Für die nationale Entwicklung Brasiliens war und ist die Lösung der Agrarfrage von großer Bedeutung. Dabei verfolgt die Regierung zwei unterschiedliche und widersprüchliche Ansätze: zum einen fördert sie die kapitalistische Landwirtschaft im Rahmen ihrer Bestrebungen, eine globale Energie- und Rohstoffmacht zu werden; zum anderen versucht sie durch die Umsetzung einer Agrarreform eine landwirtschaftliche Lebensgrundlage für Millionen von Menschen zu schaffen. In diesem Spannungsfeld entstehen vielfältige Konflikte: nicht nur zwischen Landlosenbewegung, Agraroligarchie und staatlichen Behörden, sondern auch zwischen verschiedenen gesellschaftlichen Interessen und letztlich zwischen Mensch und Umwelt.
Insbesondere die Betrachtung des öffentlichen Diskurses über die landwirtschaftliche Entwicklung und den Rohstoffexport soll Aufschluss über Möglichkeiten zur Veränderung des bestehenden Modells geben, aber auch die Grenzen bei der Überwindung einer historisch gewachsenen Wirtschafts- und Sozialstruktur aufzeigen. Als Grundlage dient dabei eine im Rahmen der Diplomarbeit im Süden bzw. Südosten Brasiliens durchgeführte Feldforschung zum Thema „Landkonflikte im Umfeld moderner Plantagenökonomien als Auswirkungen des Kolonialismus“.

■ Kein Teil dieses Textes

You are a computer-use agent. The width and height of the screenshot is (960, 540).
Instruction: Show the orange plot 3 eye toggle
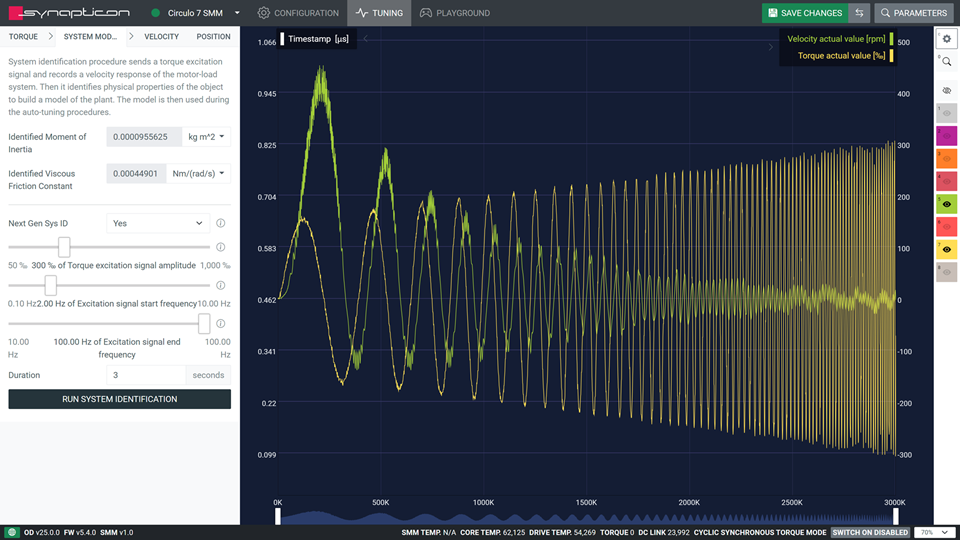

Benjamin Daxl, geboren 1985 in Wattens/Tirol, studiert seit 2006 Kultur- und Sozialanthropologie an der Universität Wien und seit 2008 Volkswirtschaftslehre an der Universität Wien. Von 2007 bis 2010 war er Projektmitarbeiter im Bundesministerium für Arbeit, Soziales und Konsumentenschutz. Aufenthalte in Brasilien 2005 – 2006 und 2010 – 2011.